Glen Ross is an intact, cohesive and maintained farm house which retains its original character and has been extended sympathetically over time to accommodate a family on the land.

- Avondale (c. 1890s), a short ridge-roofed, verandahed house, with outbuildings.

To the east of Beechwood is Avondale, another late 19th century Queensland farmhouse which is similar in form to Glen Ross. Built of timber and corrugated iron, Avondale has wide verandahs on all sides and is ornamented with cast iron balustrading, brackets, and a small cast-iron valance between the timber posts. The rear and parts of the side verandahs have been enclosed. Its exposed stud frame, which is lined on the inside with vertical tongue and groove boards, is accentuated by a large cross brace on either side of each four-paned sash window. Avondale has fewer main rooms than Glen Ross, and the walls of four inch vertically jointed boards and the rear projection indicate a later construction period. Outbuildings to the west include an old slab and corrugated iron barn with a recent extension. There are the stone remnants of a circular horse-powered mill race to the west of the house.

- Former Seventeen Mile Rocks School (1877), a relocated gable-roofed, verandahed building, with shelter shed.

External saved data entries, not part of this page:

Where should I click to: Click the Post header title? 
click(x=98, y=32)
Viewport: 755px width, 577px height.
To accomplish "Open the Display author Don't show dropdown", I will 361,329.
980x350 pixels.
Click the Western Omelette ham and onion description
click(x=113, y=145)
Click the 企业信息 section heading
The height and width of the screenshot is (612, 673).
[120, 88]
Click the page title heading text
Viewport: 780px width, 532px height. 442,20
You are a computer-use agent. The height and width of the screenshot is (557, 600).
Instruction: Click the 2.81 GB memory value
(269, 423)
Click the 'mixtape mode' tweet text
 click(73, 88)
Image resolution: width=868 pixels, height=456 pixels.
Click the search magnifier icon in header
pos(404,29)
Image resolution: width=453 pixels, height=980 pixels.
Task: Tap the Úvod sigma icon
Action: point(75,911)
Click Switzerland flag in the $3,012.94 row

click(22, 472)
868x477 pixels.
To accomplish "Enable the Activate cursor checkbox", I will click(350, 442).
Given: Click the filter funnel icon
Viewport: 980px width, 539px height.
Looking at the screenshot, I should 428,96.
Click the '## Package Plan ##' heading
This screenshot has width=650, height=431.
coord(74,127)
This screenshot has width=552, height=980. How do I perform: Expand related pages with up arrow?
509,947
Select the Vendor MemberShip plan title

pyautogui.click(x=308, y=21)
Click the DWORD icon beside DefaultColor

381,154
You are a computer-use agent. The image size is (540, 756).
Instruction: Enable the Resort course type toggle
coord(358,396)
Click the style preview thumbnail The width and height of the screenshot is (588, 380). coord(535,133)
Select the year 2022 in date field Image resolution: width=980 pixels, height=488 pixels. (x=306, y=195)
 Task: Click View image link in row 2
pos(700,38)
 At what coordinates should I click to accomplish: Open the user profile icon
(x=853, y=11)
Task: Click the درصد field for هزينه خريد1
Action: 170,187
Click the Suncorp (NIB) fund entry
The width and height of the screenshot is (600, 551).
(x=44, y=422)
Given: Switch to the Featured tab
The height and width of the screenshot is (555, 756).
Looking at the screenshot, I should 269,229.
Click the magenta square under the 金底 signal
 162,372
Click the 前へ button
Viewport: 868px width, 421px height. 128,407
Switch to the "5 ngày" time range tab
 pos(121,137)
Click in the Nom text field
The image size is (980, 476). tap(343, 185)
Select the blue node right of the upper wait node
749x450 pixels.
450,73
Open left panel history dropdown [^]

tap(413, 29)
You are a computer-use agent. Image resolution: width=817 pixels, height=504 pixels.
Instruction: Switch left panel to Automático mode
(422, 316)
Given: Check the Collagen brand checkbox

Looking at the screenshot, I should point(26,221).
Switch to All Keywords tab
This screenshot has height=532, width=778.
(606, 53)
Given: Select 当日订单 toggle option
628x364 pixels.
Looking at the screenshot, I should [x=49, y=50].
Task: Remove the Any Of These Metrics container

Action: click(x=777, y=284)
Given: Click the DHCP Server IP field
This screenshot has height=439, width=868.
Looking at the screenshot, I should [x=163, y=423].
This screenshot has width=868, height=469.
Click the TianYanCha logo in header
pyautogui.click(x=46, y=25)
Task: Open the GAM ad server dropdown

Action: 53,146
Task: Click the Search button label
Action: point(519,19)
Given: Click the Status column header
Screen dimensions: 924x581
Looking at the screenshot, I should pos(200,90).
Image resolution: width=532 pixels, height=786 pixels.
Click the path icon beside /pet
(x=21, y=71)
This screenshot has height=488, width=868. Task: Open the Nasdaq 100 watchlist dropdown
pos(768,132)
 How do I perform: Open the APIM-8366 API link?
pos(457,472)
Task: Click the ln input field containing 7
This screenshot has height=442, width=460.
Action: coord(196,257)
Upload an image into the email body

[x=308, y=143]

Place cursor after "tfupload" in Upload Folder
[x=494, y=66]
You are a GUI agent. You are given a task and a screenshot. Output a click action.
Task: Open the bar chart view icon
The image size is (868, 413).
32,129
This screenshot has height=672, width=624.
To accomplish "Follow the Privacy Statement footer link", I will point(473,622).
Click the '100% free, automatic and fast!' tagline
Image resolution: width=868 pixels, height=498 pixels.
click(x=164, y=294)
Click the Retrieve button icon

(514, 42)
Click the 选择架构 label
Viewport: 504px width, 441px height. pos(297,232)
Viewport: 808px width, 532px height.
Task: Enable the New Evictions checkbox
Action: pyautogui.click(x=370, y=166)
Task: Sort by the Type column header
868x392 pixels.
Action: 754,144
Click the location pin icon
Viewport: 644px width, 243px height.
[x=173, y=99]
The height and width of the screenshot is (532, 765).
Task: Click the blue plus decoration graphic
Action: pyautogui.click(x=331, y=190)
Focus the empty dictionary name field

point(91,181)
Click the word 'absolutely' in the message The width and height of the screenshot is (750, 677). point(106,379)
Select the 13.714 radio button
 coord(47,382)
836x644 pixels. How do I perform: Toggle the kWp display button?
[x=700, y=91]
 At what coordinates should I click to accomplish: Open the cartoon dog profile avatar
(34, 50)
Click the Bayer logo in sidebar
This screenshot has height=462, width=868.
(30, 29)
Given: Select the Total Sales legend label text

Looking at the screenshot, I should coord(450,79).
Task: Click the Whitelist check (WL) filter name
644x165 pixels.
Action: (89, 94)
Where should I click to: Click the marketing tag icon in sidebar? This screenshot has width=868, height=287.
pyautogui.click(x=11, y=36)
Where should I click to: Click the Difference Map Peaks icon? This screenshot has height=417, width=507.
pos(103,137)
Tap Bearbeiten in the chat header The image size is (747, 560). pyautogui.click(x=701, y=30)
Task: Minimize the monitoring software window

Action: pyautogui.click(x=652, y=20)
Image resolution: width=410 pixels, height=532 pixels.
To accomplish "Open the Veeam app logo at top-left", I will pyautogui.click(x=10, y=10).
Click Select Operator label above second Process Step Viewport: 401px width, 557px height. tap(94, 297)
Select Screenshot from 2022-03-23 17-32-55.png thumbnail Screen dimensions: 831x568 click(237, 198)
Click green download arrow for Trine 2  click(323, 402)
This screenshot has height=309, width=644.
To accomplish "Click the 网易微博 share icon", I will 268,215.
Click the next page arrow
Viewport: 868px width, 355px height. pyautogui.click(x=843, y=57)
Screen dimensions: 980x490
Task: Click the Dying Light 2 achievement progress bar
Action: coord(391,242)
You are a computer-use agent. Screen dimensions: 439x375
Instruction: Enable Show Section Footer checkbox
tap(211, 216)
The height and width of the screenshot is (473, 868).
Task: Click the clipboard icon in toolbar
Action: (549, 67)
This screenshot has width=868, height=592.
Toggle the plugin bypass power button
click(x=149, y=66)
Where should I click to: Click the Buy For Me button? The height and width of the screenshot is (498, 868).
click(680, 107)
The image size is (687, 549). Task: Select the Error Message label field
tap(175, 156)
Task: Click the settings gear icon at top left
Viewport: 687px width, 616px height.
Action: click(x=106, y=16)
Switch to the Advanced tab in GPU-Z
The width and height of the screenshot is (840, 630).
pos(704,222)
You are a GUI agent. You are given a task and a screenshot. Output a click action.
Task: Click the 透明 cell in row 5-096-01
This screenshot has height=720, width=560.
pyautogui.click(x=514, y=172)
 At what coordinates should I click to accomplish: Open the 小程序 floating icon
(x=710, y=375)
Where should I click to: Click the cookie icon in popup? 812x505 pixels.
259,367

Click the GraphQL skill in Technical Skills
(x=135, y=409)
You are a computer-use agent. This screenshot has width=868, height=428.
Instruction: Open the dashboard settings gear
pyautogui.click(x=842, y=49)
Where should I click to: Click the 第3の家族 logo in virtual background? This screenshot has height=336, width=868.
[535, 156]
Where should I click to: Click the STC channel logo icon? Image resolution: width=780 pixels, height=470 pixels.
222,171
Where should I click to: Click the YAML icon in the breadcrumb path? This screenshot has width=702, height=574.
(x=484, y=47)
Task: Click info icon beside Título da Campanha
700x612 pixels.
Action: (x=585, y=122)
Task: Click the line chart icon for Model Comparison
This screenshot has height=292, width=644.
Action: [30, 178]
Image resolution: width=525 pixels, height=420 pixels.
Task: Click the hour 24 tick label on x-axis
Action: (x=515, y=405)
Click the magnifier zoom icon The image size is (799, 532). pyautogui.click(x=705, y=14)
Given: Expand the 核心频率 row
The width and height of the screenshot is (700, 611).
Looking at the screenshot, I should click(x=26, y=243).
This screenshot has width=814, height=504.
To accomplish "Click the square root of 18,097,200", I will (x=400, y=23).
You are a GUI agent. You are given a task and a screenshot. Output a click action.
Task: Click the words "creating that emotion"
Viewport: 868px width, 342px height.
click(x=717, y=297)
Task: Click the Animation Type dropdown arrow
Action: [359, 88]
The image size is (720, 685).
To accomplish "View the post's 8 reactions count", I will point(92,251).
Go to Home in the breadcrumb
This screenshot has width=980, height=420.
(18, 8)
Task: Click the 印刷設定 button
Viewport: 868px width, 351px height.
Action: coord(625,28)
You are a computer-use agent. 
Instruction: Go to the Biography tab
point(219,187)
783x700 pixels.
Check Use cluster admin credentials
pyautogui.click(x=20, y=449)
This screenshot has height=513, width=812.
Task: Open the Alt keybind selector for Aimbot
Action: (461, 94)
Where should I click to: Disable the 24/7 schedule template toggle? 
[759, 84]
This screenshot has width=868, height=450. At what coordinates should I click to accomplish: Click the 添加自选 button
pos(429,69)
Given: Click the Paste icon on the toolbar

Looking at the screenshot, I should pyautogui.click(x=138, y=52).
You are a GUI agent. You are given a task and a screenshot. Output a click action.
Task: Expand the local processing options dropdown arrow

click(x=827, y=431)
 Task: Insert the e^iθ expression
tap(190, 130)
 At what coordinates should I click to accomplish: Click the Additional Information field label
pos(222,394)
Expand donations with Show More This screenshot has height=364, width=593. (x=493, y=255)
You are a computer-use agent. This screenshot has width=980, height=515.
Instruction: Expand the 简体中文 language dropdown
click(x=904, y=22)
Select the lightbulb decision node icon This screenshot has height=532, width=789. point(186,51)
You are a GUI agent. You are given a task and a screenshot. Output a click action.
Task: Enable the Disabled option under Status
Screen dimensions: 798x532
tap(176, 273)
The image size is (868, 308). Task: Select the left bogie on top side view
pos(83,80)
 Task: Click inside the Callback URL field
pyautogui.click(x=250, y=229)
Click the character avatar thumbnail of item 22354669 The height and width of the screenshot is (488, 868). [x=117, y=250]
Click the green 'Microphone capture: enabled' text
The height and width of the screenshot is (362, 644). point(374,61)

The one-roomed 28 × 16 ft school building now set on a concrete block base was typical for a rural locality. It is an unadorned, front and back verandahed, gable roofed structure with weatherboard cladding and a corrugated galvanised iron roof. The ceiling is lined with diagonal tongue and groove sheeting and the interior walls are lined with narrow vertically jointed tongue and groove boards. The original front window sashes have been replaced with casements. Early furnishings include student desks and benches. The schoolhouse is complemented by a detached hip-roofed, corrugated iron-covered shelter shed.

- Macleod aviation site (1910), location of the pioneering glider flights and first officially observed flight in Queensland of a heavier-than-air machine by Thomas Macleod (on the slopes of portions 303 and 298), as commemorated by a plaque (1970) adjacent to the now relocated school.

== Heritage listing ==
Sinnamon Farm was listed on the Queensland Heritage Register on 21 October 1992 having satisfied the following criteria.

The place is important in demonstrating the evolution or pattern of Queensland's history.

Sinnamon Farm is significant historically because it illustrates the early phase of rural settlement and land use which took place along reaches of the Brisbane River and other Queensland waterways from the 1860s to the 1890s, especially the clearing of rainforest for "scrub farms", the ensuing pattern of farming, and the growth of community life centred on the family, school and church. In particular, the farm survives as illustration of the evolution, association and location within a single family of a small grouping of farm dwellings, outbuildings and associated community buildings.

The place demonstrates rare, uncommon or endangered aspects of Queensland's cultural heritage.

The buildings, structures, sites, objects, and plantings of Sinnamon Farm form a rare rural grouping within a late 20th century suburban district in Brisbane, and are important in illustrating a past way of life. As a farming landscape, with a developmental sequence of 19th century buildings and structures, Sinnamon Farm forms a rare and distinctive grouping in Brisbane.

The place is important in demonstrating the principal characteristics of a particular class of cultural places.

The principal buildings and structures of Sinnamon Farm include a gable-roofed house of the late 1860s, two 1880s-90s residences, slab outbuildings and an 1870s gable-roofed schoolhouse. These are typical timber buildings of what was once rural Queensland, and in their intactness are important in demonstrating the principal characteristics of their type.

The place has a special association with the life or work of a particular person, group or organisation of importance in Queensland's history.

Sinnamon Farm is important for its strong association with the Sinnamon family, which has been prominent in local affairs, the development of the district and many other fields of public endeavour since the 1860s.